Files
homelab-docs/STORAGE.md
Hutson 56b82df497 Complete Phase 2 documentation: Add HARDWARE, SERVICES, MONITORING, MAINTENANCE
Phase 2 documentation implementation:
- Created HARDWARE.md: Complete hardware inventory (servers, GPUs, storage, network cards)
- Created SERVICES.md: Service inventory with URLs, credentials, health checks (25+ services)
- Created MONITORING.md: Health monitoring recommendations, alert setup, implementation plan
- Created MAINTENANCE.md: Regular procedures, update schedules, testing checklists
- Updated README.md: Added all Phase 2 documentation links
- Updated CLAUDE.md: Cleaned up to quick reference only (1340→377 lines)

All detailed content now in specialized documentation files with cross-references.

🤖 Generated with [Claude Code](https://claude.com/claude-code)
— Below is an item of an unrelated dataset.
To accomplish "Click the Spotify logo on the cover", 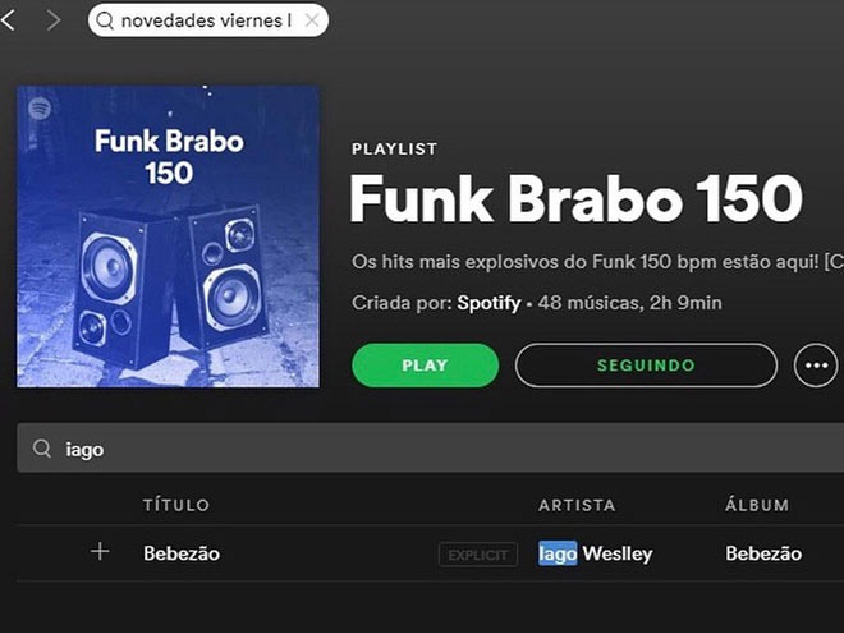I will click(39, 108).
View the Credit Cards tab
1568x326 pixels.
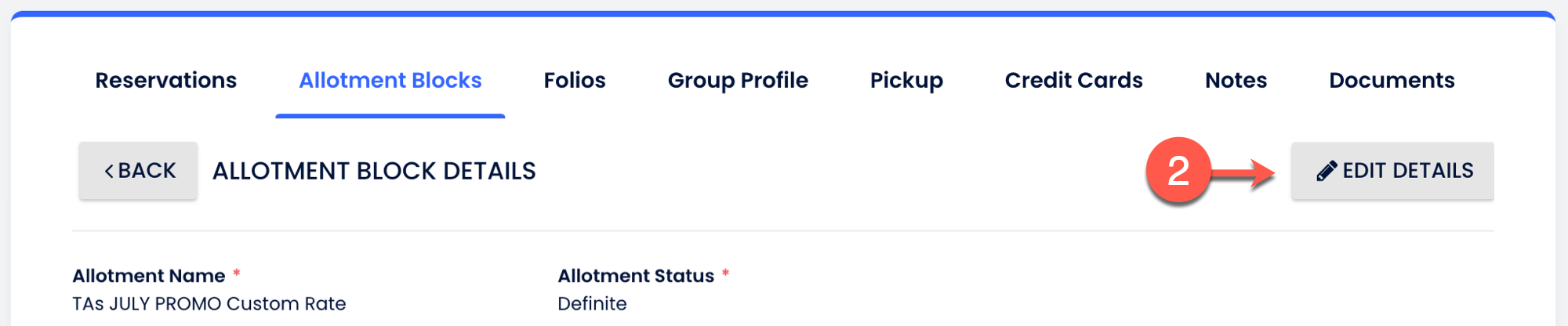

Co-Authored-By: Claude Sonnet 4.5 <noreply@anthropic.com>
2025-12-23 00:34:21 -05:00

11 KiB

Storage Architecture

Documentation of all storage pools, datasets, shares, and capacity planning across the homelab.

Overview

Storage Distribution

Location Type Capacity Purpose
PVE NVMe + SSD mirrors ~9 TB usable VM storage, fast IO
PVE2 NVMe + HDD mirrors ~6+ TB usable VM storage, bulk data
TrueNAS ZFS pool + EMC enclosure ~12+ TB usable Central file storage, NFS/SMB

PVE (10.10.10.120) Storage Pools

nvme-mirror1 (Primary Fast Storage)

  • Type: ZFS mirror
  • Devices: 2x Sabrent Rocket Q NVMe
  • Capacity: 3.6 TB usable
  • Purpose: High-performance VM storage
  • Used By:
    • Critical VMs requiring fast IO
    • Database workloads
    • Development environments

Check status:

ssh pve 'zpool status nvme-mirror1'
ssh pve 'zpool list nvme-mirror1'

nvme-mirror2 (Secondary Fast Storage)

  • Type: ZFS mirror
  • Devices: 2x Kingston SFYRD 2TB NVMe
  • Capacity: 1.8 TB usable
  • Purpose: Additional fast VM storage
  • Used By: TBD

Check status:

ssh pve 'zpool status nvme-mirror2'
ssh pve 'zpool list nvme-mirror2'

rpool (Root Pool)

  • Type: ZFS mirror
  • Devices: 2x Samsung 870 QVO 4TB SSD
  • Capacity: 3.6 TB usable
  • Purpose: Proxmox OS, container storage, VM backups
  • Used By:
    • Proxmox root filesystem
    • LXC containers
    • Local VM backups

Check status:

ssh pve 'zpool status rpool'
ssh pve 'df -h /var/lib/vz'

Storage Pool Usage Summary (PVE)

Get current usage:

ssh pve 'zpool list'
ssh pve 'pvesm status'

PVE2 (10.10.10.102) Storage Pools

nvme-mirror3 (Fast Storage)

  • Type: ZFS mirror
  • Devices: 2x NVMe (model unknown)
  • Capacity: Unknown (needs investigation)
  • Purpose: High-performance VM storage
  • Used By: Trading VM (301), other VMs

Check status:

ssh pve2 'zpool status nvme-mirror3'
ssh pve2 'zpool list nvme-mirror3'

local-zfs2 (Bulk Storage)

  • Type: ZFS mirror
  • Devices: 2x WD Red 6TB HDD
  • Capacity: ~6 TB usable
  • Purpose: Bulk/archival storage
  • Power Management: 30-minute spindown configured
    • Saves ~10-16W when idle
    • Udev rule: /etc/udev/rules.d/69-hdd-spindown.rules
    • Command: hdparm -S 241 (30 min)

Notes:

  • Pool had only 768 KB used as of 2024-12-16
  • Drives configured to spin down after 30 min idle
  • Good for archival, NOT for active workloads

Check status:

ssh pve2 'zpool status local-zfs2'
ssh pve2 'zpool list local-zfs2'

# Check if drives are spun down
ssh pve2 'hdparm -C /dev/sdX'  # Shows active/standby

TrueNAS (VM 100 @ 10.10.10.200) - Central Storage

ZFS Pool: vault

Primary storage pool for all shared data.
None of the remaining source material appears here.